La condamnation de la torture par le droit international n’empêche pas la double déshumanisation
En droit international, l’interdiction de la torture et des autres peines ou traitements cruels, inhumains ou dégradants est absolue. Elle est considérée comme une norme impérative en ce sens que cette règle s’applique à tous les Etats sans exception et qu’il ne peut pas être dérogé, et ce, même en cas de danger exceptionnel menaçant l’existence de la nation. En aucun cas cette interdiction ne doit être outrepassée devant un acte terroriste ou un individu qui mettrait en péril le maintien de l’ordre public d’un Etat.
L’article 2 de la Convention contre la torture, entrée en vigueur en 1987, indique que tout Etat a le devoir d’interdire quelque acte de torture qu’il soit, même lorsque le péril de la nation est en jeu.
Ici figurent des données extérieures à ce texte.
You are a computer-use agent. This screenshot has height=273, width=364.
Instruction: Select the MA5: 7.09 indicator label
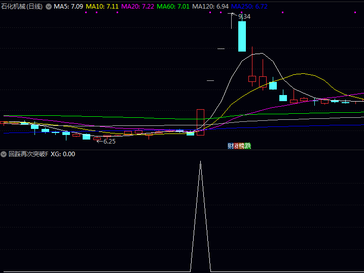pos(68,7)
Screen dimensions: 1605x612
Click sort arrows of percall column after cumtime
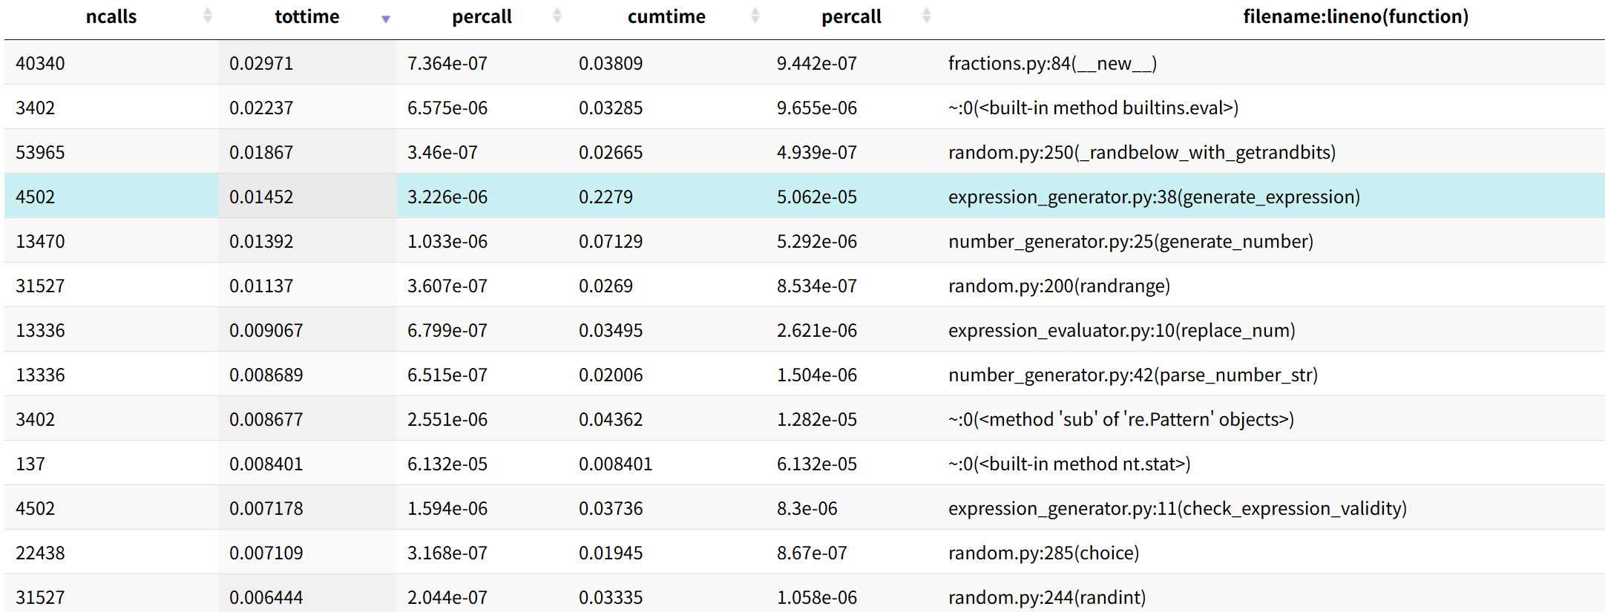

Les démocraties peuvent-elles alors faire des exceptions ? Au premier abord, on serait tenté de dire que la CIA a conscience de ses actes et donc la légitimation de la torture peut alors être avérée. Cependant, la fin ne justifie jamais les moyens. Obama a raison de rappeler que “le caractère de notre pays doit être jaugé non pas à ce que nous faisons quand les choses sont faciles mais à ce que nous faisons lorsqu’elles deviennent difficiles.” Ici, on peut rapidement constater que le pays fondateur des droits de l’Homme moderne viole ses propres lois et n’assume même pas ses propres actes. Prendre comme excuse l’urgence de la situation ne peut justifier un régime d’exception basé sur la peur et la revendication. C’est contradictoire de constater qu’une démocratie fait chez elle ce qu’elle condamne chez les autres.
Interviewé par Le Point le 15 décembre, le philosophe Michel Terestchenko a indiqué que “lorsque le premier détenu, Abu Zoubeydah, arrive dans un centre de détention secret à l’étranger, il dit immédiatement tout ce qu’il sait. La CIA le torture alors, non pas pour qu’il livre des informations, mais pour être sûr qu’il n’en cache aucune autre”.
La pénétration des actes terroristes sur le sol américain, soi-disant impénétrable, a développé chez les citoyens et membres de la CIA une inconscience haineuse envers ces individus qui ont vu leurs droits être bafoués sans pouvoir intervenir. Le développement d’une mentalité brutale et fatale a fait naître un oubli total des droits universels prévus à la Convention de Genève. Seule la volonté de réponse et d’indices sur le réseau terroriste a été prise en compte. On détruit l’état psychique du prisonnier pour être sûr qu’il ne cache rien, mais on ne pense à aucun moment à la moralité et de la pure fantaisie des actes commis. A ce stade, on peut parler de déshumanisation du détenu mais aussi de déshumanisation du tortionnaire.
Cela amène à s’interroger sur la condition du détenu : Est-il toujours garant de ses droits fondamentaux ? Peut-il toujours légitimement faire appel aux juridictions ?
Existe-il toujours un respect de la dignité de la personne humaine ?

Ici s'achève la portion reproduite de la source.